What to do:
Rewrite all of the items below, replacing "refresh" with "reload" wherever it appears and leaving everything else unchanged.

Records provided:
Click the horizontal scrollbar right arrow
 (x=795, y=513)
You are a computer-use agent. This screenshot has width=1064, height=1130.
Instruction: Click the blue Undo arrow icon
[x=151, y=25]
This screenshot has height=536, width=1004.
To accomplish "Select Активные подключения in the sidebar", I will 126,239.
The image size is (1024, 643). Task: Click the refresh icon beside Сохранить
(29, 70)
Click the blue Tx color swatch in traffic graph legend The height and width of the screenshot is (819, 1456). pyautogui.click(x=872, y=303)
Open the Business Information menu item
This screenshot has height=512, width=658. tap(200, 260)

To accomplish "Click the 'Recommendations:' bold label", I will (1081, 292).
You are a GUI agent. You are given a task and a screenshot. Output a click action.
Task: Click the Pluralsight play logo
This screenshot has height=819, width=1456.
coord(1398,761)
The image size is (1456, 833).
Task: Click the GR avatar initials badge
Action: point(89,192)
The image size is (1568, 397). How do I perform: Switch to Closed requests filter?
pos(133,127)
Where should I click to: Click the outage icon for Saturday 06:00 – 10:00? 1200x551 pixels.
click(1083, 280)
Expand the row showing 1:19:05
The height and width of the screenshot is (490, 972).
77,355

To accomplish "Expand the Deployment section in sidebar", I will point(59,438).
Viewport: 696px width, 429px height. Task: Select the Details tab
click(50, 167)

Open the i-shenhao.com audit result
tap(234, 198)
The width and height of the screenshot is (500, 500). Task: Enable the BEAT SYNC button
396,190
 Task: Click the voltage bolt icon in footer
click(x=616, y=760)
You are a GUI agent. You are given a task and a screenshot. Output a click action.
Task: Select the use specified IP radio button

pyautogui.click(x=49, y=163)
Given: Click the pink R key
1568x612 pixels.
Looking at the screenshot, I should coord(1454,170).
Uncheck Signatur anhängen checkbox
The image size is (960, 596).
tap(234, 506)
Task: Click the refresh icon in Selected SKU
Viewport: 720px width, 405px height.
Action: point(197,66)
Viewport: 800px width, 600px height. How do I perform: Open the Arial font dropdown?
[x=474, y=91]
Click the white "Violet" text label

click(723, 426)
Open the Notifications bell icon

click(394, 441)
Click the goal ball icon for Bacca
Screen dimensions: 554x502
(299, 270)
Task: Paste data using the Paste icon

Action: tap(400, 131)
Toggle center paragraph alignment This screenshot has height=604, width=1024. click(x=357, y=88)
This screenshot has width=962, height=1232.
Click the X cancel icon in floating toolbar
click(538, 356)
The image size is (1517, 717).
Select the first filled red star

Solution:
Click the horizontal scrollbar right arrow
 (x=795, y=513)
You are a computer-use agent. This screenshot has width=1064, height=1130.
Instruction: Click the blue Undo arrow icon
[x=151, y=25]
This screenshot has height=536, width=1004.
To accomplish "Select Активные подключения in the sidebar", I will 126,239.
The image size is (1024, 643). Task: Click the reload icon beside Сохранить
(29, 70)
Click the blue Tx color swatch in traffic graph legend The height and width of the screenshot is (819, 1456). pyautogui.click(x=872, y=303)
Open the Business Information menu item
This screenshot has height=512, width=658. tap(200, 260)

To accomplish "Click the 'Recommendations:' bold label", I will (1081, 292).
You are a GUI agent. You are given a task and a screenshot. Output a click action.
Task: Click the Pluralsight play logo
This screenshot has height=819, width=1456.
coord(1398,761)
The image size is (1456, 833).
Task: Click the GR avatar initials badge
Action: point(89,192)
The image size is (1568, 397). How do I perform: Switch to Closed requests filter?
pos(133,127)
Where should I click to: Click the outage icon for Saturday 06:00 – 10:00? 1200x551 pixels.
click(1083, 280)
Expand the row showing 1:19:05
The height and width of the screenshot is (490, 972).
77,355

To accomplish "Expand the Deployment section in sidebar", I will point(59,438).
Viewport: 696px width, 429px height. Task: Select the Details tab
click(50, 167)

Open the i-shenhao.com audit result
tap(234, 198)
The width and height of the screenshot is (500, 500). Task: Enable the BEAT SYNC button
396,190
 Task: Click the voltage bolt icon in footer
click(x=616, y=760)
You are a GUI agent. You are given a task and a screenshot. Output a click action.
Task: Select the use specified IP radio button

pyautogui.click(x=49, y=163)
Given: Click the pink R key
1568x612 pixels.
Looking at the screenshot, I should coord(1454,170).
Uncheck Signatur anhängen checkbox
The image size is (960, 596).
tap(234, 506)
Task: Click the reload icon in Selected SKU
Viewport: 720px width, 405px height.
Action: point(197,66)
Viewport: 800px width, 600px height. How do I perform: Open the Arial font dropdown?
[x=474, y=91]
Click the white "Violet" text label

click(723, 426)
Open the Notifications bell icon

click(394, 441)
Click the goal ball icon for Bacca
Screen dimensions: 554x502
(299, 270)
Task: Paste data using the Paste icon

Action: tap(400, 131)
Toggle center paragraph alignment This screenshot has height=604, width=1024. click(x=357, y=88)
This screenshot has width=962, height=1232.
Click the X cancel icon in floating toolbar
click(538, 356)
The image size is (1517, 717).
Select the first filled red star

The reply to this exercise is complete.